Saturday, February 21, 2009

Hyperic First Impressions

As someone who is in charge of a large network of different applications and hosts, I spend a decent portion of the day wondering if our software is working correctly. Some of our software is off-the-shelf, but much of it is application-specific custom built software. To further complicate things, much of this software interacts with other software and services. Staying "aware" in this type of large heterogeneous environment is serious work and in the past we've developed custom apps to monitor other custom apps. Clearly there must be a better way.

BEEP!
Check out this unrelated picture I added to spice things up!

Enter Hyperic.

I learned about Hyperic through this pretty interesting round-up. For those of you who aren't familiar with it, Hyperic is an open source, java-based monitoring platform. My first thought was that Hyperic kind of looks like Cacti (a rolled up fancy version of MRTG). In fact, it's quite a bit different.

Agent Based

The first big difference you notice between a grapher (like Cacti) and Hyperic is that Hyperic has an agent application. This caused me some initial alarm. I worry about having to install an agent on a bunch of boxes in the field. I also worry about the resources consumed by the agent. Fortunately it's pretty simple to install (just a directory containing a JRE and the software). The agent is also really smart at monitoring it's own processor utilization, so you can keep tabs on how much work the it's actually doing.
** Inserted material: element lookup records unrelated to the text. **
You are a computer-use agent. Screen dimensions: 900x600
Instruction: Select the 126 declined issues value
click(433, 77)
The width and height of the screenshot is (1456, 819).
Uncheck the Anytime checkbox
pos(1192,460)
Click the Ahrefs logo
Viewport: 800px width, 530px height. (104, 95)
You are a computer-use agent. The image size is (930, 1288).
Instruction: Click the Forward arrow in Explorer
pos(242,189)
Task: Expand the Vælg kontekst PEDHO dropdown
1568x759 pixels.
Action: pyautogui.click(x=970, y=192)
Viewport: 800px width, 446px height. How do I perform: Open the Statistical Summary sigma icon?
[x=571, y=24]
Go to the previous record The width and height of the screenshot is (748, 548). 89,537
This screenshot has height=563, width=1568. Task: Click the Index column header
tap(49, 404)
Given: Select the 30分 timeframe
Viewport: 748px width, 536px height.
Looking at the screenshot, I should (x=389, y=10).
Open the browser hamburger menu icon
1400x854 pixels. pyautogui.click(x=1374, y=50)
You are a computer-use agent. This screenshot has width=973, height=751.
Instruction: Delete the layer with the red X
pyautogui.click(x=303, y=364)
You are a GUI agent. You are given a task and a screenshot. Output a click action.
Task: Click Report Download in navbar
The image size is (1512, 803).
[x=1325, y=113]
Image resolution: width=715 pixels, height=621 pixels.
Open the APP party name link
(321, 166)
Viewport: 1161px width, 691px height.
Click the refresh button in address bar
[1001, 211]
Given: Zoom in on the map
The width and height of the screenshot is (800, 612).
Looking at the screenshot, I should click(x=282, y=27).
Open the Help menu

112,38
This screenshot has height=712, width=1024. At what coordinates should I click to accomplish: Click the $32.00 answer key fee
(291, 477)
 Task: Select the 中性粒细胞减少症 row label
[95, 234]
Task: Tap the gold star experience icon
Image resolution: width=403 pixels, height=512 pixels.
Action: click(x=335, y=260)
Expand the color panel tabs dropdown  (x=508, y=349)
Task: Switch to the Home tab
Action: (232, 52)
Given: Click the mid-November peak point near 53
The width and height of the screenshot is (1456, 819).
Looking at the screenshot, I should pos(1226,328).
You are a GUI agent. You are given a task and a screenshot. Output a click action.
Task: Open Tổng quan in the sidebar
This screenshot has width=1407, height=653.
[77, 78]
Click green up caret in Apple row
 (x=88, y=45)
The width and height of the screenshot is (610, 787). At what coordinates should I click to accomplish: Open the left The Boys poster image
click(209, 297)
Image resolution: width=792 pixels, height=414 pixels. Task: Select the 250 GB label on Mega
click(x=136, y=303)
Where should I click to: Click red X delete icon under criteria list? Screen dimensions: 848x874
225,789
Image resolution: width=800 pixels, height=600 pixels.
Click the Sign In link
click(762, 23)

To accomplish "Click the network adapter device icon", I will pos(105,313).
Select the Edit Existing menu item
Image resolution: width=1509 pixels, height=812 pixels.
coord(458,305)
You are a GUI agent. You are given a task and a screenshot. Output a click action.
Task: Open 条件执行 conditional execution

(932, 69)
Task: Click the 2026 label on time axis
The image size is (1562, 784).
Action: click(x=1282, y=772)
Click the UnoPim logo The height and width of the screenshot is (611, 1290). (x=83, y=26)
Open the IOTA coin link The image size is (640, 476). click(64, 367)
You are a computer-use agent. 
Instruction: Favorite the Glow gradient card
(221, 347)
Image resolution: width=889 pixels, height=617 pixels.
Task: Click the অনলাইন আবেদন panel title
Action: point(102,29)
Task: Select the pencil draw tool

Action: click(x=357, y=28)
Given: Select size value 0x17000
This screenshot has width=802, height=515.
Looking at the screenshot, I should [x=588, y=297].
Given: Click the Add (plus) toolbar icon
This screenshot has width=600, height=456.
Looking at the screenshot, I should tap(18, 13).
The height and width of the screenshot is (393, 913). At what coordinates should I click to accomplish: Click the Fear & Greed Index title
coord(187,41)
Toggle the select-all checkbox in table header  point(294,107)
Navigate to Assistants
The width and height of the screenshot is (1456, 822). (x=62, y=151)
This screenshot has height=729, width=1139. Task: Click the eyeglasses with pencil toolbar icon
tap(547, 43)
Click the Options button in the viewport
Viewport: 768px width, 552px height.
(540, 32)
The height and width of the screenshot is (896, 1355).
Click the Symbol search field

My agent-related fears assuaged I started setting up a small Hyperic pilot test. Server installation was pretty easy on Linux. For the pilot I decided to use the built-in DBMS (Postgres) rather than setting up an out-board MySQL database. The server started up easily and self configured itself. After setting up a few credentialed users I started installing agents.

Understanding Hyperic

When your first agent connects to Hyperic you start to learn about the system. Hyperic is pretty opaque at first. A new user is immediately confronted with the notions of Platforms, Servers, Services and more. The key to wrapping your head around Hyperic is understanding that a physical server is not a "Server" in Hyperic. It's a "Platform". This is important. It's called a platform because it can run multiple servers (FTP, HTTP, SQL, etc). A server process can then host multiple services. For example: IIS can serve multiple web sites (vhosts). Understanding this hierarchy is key to understanding the way that Hyperic monitors your environment.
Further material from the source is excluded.